On 2021-08-11 06:57, Christoph Hellwig wrote:
> On Wed, Aug 11, 2021 at 11:42:43AM +0900, David Stevens wrote:
>> From: David Stevens <[email protected]>
>>
>> The is_swiotlb_buffer function takes the physical address of the swiotlb
>> buffer, not the physical address of the original buffer. The sglist
>> contains the physical addresses of the original buffer, so for the
>> sync_sg functions to work properly when a bounce buffer might have been
>> used, we need to use iommu_iova_to_phys to look up the physical address.
>> This is what sync_single does, so call that function on each sglist
>> segment.
>>
>> The previous code mostly worked because swiotlb does the transfer on map
>> and unmap. However, any callers which use DMA_ATTR_SKIP_CPU_SYNC with
>> sglists or which call sync_sg would not have had anything copied to the
>> bounce buffer.
>>
>> Fixes: 82612d66d51d ("iommu: Allow the dma-iommu api to use bounce buffers")
>> Signed-off-by: David Stevens <[email protected]>
>> ---
>> drivers/iommu/dma-iommu.c | 27 +++++++++++++--------------
>> 1 file changed, 13 insertions(+), 14 deletions(-)
>>
>> diff --git a/drivers/iommu/dma-iommu.c b/drivers/iommu/dma-iommu.c
>> index 98ba927aee1a..54e103b989d9 100644
>> --- a/drivers/iommu/dma-iommu.c
>> +++ b/drivers/iommu/dma-iommu.c
>> @@ -813,14 +813,13 @@ static void iommu_dma_sync_sg_for_cpu(struct device *dev,
>> if (dev_is_dma_coherent(dev) && !dev_is_untrusted(dev))
>> return;
>>
>> + if (dev_is_untrusted(dev))
>> + for_each_sg(sgl, sg, nelems, i)
>> + iommu_dma_sync_single_for_cpu(dev, sg_dma_address(sg),
>> + sg->length, dir);
>> + else
>> + for_each_sg(sgl, sg, nelems, i)
>> arch_sync_dma_for_cpu(sg_phys(sg), sg->length, dir);
>> }
>
> I'd remove the above check and fold the if (!dev_is_dma_coherent(dev))

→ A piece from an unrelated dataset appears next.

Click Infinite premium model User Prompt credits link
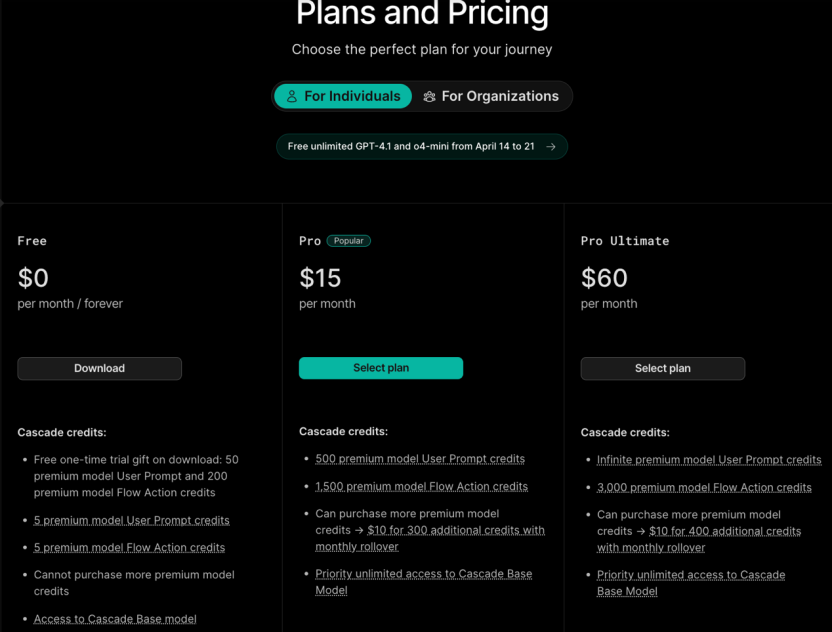 (x=709, y=460)
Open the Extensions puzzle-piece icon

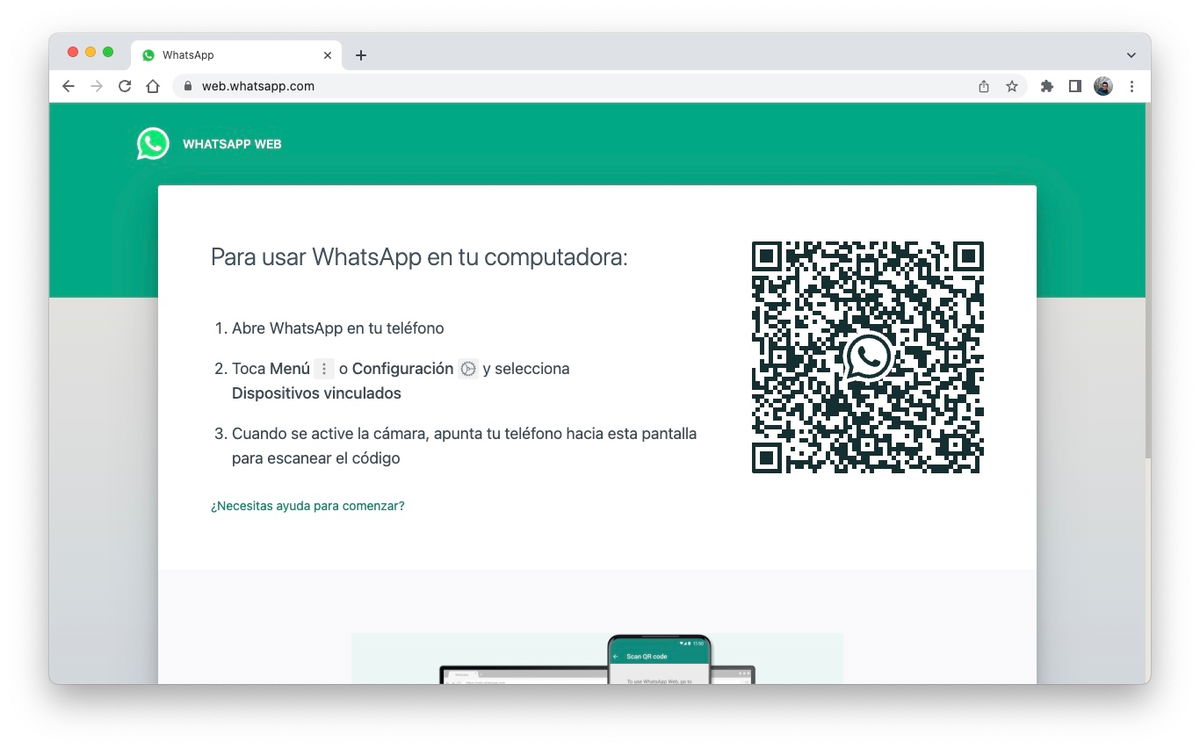[1046, 86]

> into the else line. Same for iommu_dma_sync_sg_for_device.
+1
With those also cleaned up,
Reviewed-by: Robin Murphy <[email protected]>
On 2021-08-11 03:42, David Stevens wrote:
> From: David Stevens <[email protected]>
>
> When calling arch_sync_dma, we need to pass it the memory that's
> actually being used for dma. When using swiotlb bounce buffers, this is
> the bounce buffer. Move arch_sync_dma into the __iommu_dma_map_swiotlb
> helper, so it can use the bounce buffer address if necessary. This also
> means it is no longer necessary to call iommu_dma_sync_sg_for_device in
> iommu_dma_map_sg for untrusted devices.
>
> Fixes: 82612d66d51d ("iommu: Allow the dma-iommu api to use bounce buffers")

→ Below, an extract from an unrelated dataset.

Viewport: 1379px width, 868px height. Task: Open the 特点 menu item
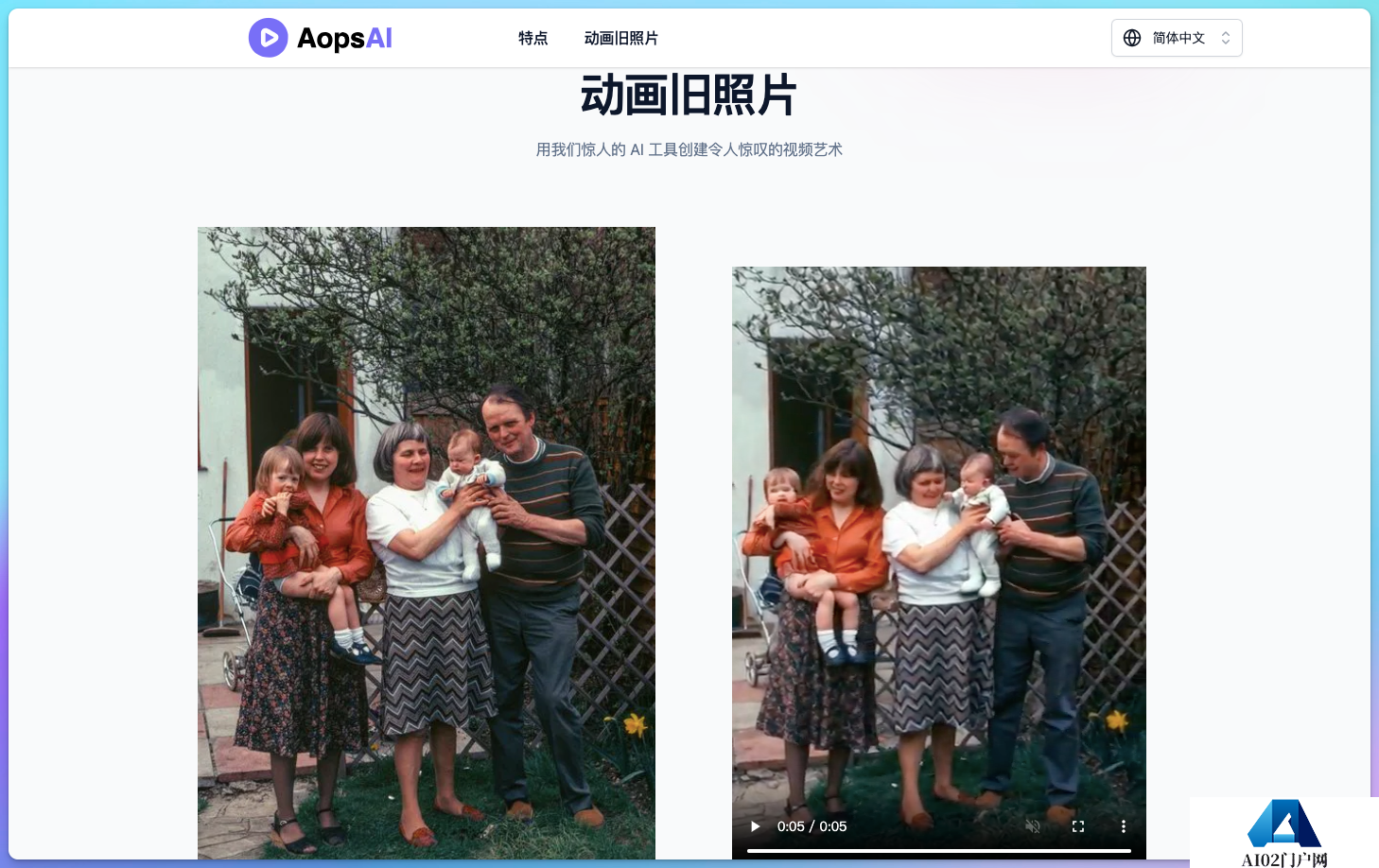click(x=533, y=38)

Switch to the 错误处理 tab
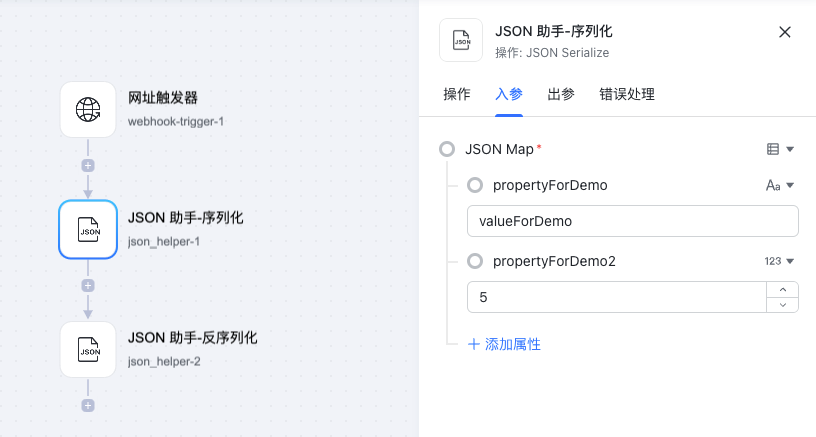click(627, 94)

> Signed-off-by: David Stevens <[email protected]>
> ---
> drivers/iommu/dma-iommu.c | 16 +++++++---------
> 1 file changed, 7 insertions(+), 9 deletions(-)
>
> diff --git a/drivers/iommu/dma-iommu.c b/drivers/iommu/dma-iommu.c
> index 54e103b989d9..4f0cc4a0a61f 100644
> --- a/drivers/iommu/dma-iommu.c
> +++ b/drivers/iommu/dma-iommu.c
> @@ -576,6 +576,9 @@ static dma_addr_t __iommu_dma_map_swiotlb(struct device *dev, phys_addr_t phys,
> memset(padding_start, 0, padding_size);
> }
>
> + if (!coherent && !(attrs & DMA_ATTR_SKIP_CPU_SYNC))
Make that an "else if" - otherwise you're just reintroducing the same
thing that the third hunk is trying to clean up.
> + arch_sync_dma_for_device(phys, org_size, dir);
> +
> iova = __iommu_dma_map(dev, phys, aligned_size, prot, dma_mask);
> if (iova == DMA_MAPPING_ERROR && is_swiotlb_buffer(phys))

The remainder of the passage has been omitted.